→ **TASKS TO COMPLETE**:
1: According to the petition excerpt, who do the Civil Rules appear to contemplate should enter a judgment?
2: Rewrite the part of the petition excerpt starting with "Apparently the only" and going on through "harassment, what is?", putting "court apparatus" in place of "judicial machinery".

→ **SELECTED TEXT**:
━━━━

Six months after a circuit judge entered a final, appealable order, Petitioner is being told he cannot yet appeal.
Rule 58 is being used to deny appeal, not to facilitate it.
What is strange is that Jenkins suggested “[Rule 58] was not designed as a trap…” But that is how Jenkins is being used.
In the course of litigation in Hawai’i courts, Petitioner has seen numerous instances where this Court follows federal procedure, see e.g. Harada v. Burns, 50 Haw. 528, 445 P.2d 376 (Haw. 1968), Kawamata Farms v. United, 86 Haw. 214, 948 P.2d. 1055 (1997). There are numerous similar ICA citations.
Apparently the only place where Hawai’i law departs from federal procedure is in the case of Rule 58. The Attorney General obviously uses Rule 58 as a “secret” weapon to harass opposing litigants.
The petitioner is not part of the court system. The Attorney General, circuit judge and circuit clerk are all part of the judicial machinery. Yet the Petitioner is being harassed and punished because these three officers of the court system have refused or failed to perform their duties. If this is not abuse and harassment, what is?
For over three decades federal courts have found no problem with Mallis. Jenkins, on the other hand, has proven a failure, when the judge, the clerk and the AG all fail to comply with Rule 58, and the AG and ICA then pop up, jack-in—the-box style, and demand that the petitioner start all over again. Can this nonsense really be in the interests of justice? Does this harassment and abuse of litigants really enhance the prestige of the Hawai’i courts? The answer is apodictic.
Through no fault of his own, Petitioner is being told he is subjected to endless delays in appealing because judicial officers and quasi-judicial officers are refusing and failing to perform their assigned and proper functions. The Civil Rules appear to contemplate that the Clerk enter a judgment, not a party.
Trial court procedure appears to reflect that the prevailing party prepare the order. Yet the AG, which prepared every prior order, suspiciously failed to prepare a judgment, subsequently using the “lack of a judgment” as a potential ambush and trap in the ICA. This is disgraceful behavior by a constitutional officer of the court. As the U. S. Supreme Court said long ago said regarding the Attorney General of the United States, “The [Hawai’i Attorney General] is the representative not of an ordinary party to a controversy, but of a sovereignty…he is not at liberty to strike foul ones.” Berger v. U.S., 295 U.S. 78, 88, 55 S. Ct. 629 (1935). See also State v. Maluia, 107 Haw. 20, 108 P.3rd 974, 982-983 (Haw. 2005)(Acoba, J, concurring); State v. Wong, 97 Haw. 512, 40 P.3rd 914, 929-930 (Haw. 2002).

━━━━

→ **GIVEN DATA**:
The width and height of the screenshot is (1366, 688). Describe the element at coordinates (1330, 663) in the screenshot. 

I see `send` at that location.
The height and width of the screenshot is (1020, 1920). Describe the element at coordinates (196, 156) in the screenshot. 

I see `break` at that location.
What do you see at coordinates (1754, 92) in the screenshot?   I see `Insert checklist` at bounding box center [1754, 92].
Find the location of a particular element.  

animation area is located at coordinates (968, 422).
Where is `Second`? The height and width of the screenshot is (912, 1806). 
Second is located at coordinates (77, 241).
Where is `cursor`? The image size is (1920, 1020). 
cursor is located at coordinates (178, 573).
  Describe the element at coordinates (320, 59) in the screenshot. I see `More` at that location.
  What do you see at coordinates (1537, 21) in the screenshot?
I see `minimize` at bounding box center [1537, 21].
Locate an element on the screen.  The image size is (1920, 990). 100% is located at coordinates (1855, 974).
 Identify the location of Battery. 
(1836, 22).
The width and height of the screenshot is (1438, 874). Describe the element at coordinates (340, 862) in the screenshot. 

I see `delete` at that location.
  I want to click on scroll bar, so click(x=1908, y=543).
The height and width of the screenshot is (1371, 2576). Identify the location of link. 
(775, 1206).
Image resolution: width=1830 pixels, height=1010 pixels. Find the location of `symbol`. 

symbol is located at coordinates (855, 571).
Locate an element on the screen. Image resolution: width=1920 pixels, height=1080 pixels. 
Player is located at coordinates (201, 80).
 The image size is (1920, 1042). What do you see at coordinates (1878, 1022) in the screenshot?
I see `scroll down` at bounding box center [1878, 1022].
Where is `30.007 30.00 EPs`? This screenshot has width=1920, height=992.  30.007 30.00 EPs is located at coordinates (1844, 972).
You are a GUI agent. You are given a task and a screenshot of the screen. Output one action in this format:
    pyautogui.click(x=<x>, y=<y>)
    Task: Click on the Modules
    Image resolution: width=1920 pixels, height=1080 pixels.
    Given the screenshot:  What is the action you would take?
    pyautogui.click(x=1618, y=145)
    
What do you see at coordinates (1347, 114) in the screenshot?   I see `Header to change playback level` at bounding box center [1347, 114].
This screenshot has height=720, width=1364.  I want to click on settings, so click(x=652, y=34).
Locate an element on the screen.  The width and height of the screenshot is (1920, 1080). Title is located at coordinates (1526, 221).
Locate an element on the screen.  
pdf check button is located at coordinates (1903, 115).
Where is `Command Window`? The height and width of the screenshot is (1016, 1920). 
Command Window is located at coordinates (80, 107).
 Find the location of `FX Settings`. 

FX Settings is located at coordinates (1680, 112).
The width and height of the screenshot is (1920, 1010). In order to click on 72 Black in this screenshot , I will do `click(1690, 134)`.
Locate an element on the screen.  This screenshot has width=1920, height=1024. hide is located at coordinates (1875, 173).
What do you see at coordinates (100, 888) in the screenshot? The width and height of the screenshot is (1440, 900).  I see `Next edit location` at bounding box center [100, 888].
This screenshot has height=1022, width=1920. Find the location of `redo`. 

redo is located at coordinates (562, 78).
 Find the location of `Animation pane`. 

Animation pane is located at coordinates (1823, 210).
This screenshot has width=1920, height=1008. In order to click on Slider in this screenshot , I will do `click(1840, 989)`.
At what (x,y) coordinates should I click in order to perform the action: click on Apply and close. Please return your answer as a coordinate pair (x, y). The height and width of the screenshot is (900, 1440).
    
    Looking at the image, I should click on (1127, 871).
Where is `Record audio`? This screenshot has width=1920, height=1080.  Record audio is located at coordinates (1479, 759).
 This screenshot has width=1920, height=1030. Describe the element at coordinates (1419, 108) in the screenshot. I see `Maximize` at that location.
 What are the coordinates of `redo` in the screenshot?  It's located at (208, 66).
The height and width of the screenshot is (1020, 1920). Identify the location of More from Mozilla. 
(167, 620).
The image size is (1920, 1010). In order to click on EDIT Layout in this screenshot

━━━━

→ **ANSWERS TO THE PROBLEMS**:
1: The Clerk, not a party.

2:
Apparently the only place where Hawai’i law departs from federal procedure is in the case of Rule 58. The Attorney General obviously uses Rule 58 as a “secret” weapon to harass opposing litigants.
The petitioner is not part of the court system. The Attorney General, circuit judge and circuit clerk are all part of the court apparatus. Yet the Petitioner is being harassed and punished because these three officers of the court system have refused or failed to perform their duties. If this is not abuse and harassment, what is?